Dear Fred and others,

I think my incorrect terminology might have created confusion. I am sorry about that. So, let me re-phrase my question without using fancy/formal terms.

I assume that a discrete periodic signal can be represented using weighted sum of sinusoids. If this is true then this way of representing looks like just an inverse discrete Fourier transform.

Let me know if my understanding is correct. Further, if this is true then in order to represent the discrete periodic signal one first needs to know the weights, and in order to find weights, one has to first do a forward DFT.

Let me know if I am going in the right direction with my understanding ...

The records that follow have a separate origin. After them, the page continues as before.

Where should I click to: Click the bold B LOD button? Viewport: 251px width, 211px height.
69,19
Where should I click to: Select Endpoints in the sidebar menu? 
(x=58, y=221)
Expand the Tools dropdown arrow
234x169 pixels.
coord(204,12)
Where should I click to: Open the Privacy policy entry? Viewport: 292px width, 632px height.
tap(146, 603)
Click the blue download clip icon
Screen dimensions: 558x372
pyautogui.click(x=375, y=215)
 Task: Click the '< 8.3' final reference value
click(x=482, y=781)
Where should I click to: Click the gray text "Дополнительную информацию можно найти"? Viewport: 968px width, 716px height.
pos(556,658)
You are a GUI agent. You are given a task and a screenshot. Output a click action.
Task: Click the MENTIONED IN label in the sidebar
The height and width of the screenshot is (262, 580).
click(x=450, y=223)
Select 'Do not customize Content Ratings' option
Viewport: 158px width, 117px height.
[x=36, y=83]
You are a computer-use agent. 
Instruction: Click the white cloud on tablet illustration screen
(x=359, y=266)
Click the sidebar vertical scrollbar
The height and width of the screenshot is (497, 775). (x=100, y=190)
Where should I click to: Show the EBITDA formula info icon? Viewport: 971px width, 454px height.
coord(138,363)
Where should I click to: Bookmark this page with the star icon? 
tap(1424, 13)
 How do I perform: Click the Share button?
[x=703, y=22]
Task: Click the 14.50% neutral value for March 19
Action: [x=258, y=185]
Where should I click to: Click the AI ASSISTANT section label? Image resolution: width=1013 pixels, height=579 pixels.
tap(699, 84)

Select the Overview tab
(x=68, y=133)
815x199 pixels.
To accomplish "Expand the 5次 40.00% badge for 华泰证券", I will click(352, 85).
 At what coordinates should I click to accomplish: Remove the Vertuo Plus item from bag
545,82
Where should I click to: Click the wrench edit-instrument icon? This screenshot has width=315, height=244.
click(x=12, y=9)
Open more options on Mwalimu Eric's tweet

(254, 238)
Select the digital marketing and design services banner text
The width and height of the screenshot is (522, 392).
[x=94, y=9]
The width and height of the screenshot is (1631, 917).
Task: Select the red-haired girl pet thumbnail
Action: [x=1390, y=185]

As I tried to point out, there should be no difference when the discrete and periodic nature is accounted for.  So maybe saying a "weighted sum of sinusoids" is misleading when it should probably be " a weighted sum of sampled sinusoids".  

You've noticed they are the same expression, so \( a_k=X_k/\sqrt N \).  Forward and inverse is a matter of sign choice.  You can choose forward with a + sign in the exponent so long as the inverse has a minus sign.  Most conventions are with - in the exponent for forward and + in the exponent for inverse.  Now that I've got you even more confused, keep working on it!!

Mike

Hi,Sharan123,

I think FFT(fast fourier transform) is an algorithm for implementing DFT(Discrete Fourier Transform). 

And IDFT - x(k)=1/N*summation (X(i）*exp(j*w0*i*K) for k=0 to N-1 where N is the period of x(n)

In my point of view, IDFT is just the DTFS, because the sequence has already expressed as the summation of periodic complex series,exp(j*k*w0),exp(j*k*2*w0)...

And yes, you need to map the periodic sequence into frequency domain to get a(K) and the method for this is DFT.

Hope this helps.

The Discrete Fourier Transform (DFT) term is an overloaded term, as it can be a transform applied to periodic sampled signals, or a transform applied to time limited sampled signal. According to this wikipedia article  

https://en.wikipedia.org/wiki/Discrete_Fourier_ser...

"...The term discrete Fourier series (DFS) is intended for use instead of DFT when the original function is periodic, defined over an infinite interval."

So its an term used to make clear that the orignal sampled signal was a periodic function.

Normally the \( a_k \) in your eq1 should be a time series, that comes from the problem you're trying to solve.

And as has been noted, you're kind of mixing terms, here.  The form of the discrete-time Fourier series and its inverse are the same, except for the sign in the exponent -- \( e^{j \omega t} \) vs. \( e^{-j \omega t} \).  Everyone defines their scaling parameters and (I guess!) the sign of the exponent term their own way, so if you are mixing algorithms from different math packages, or if you're using symbolic computations to predict what an algorithm will do, you need to make sure you're getting your scalings and signs right.

Yes, the inverse DFT can be interpreted as the inverse Fourier series (or "additive synthesis") generating the "periodic extension" of the original finite-time signal.  The inverse DFT itself is just the first period of this signal.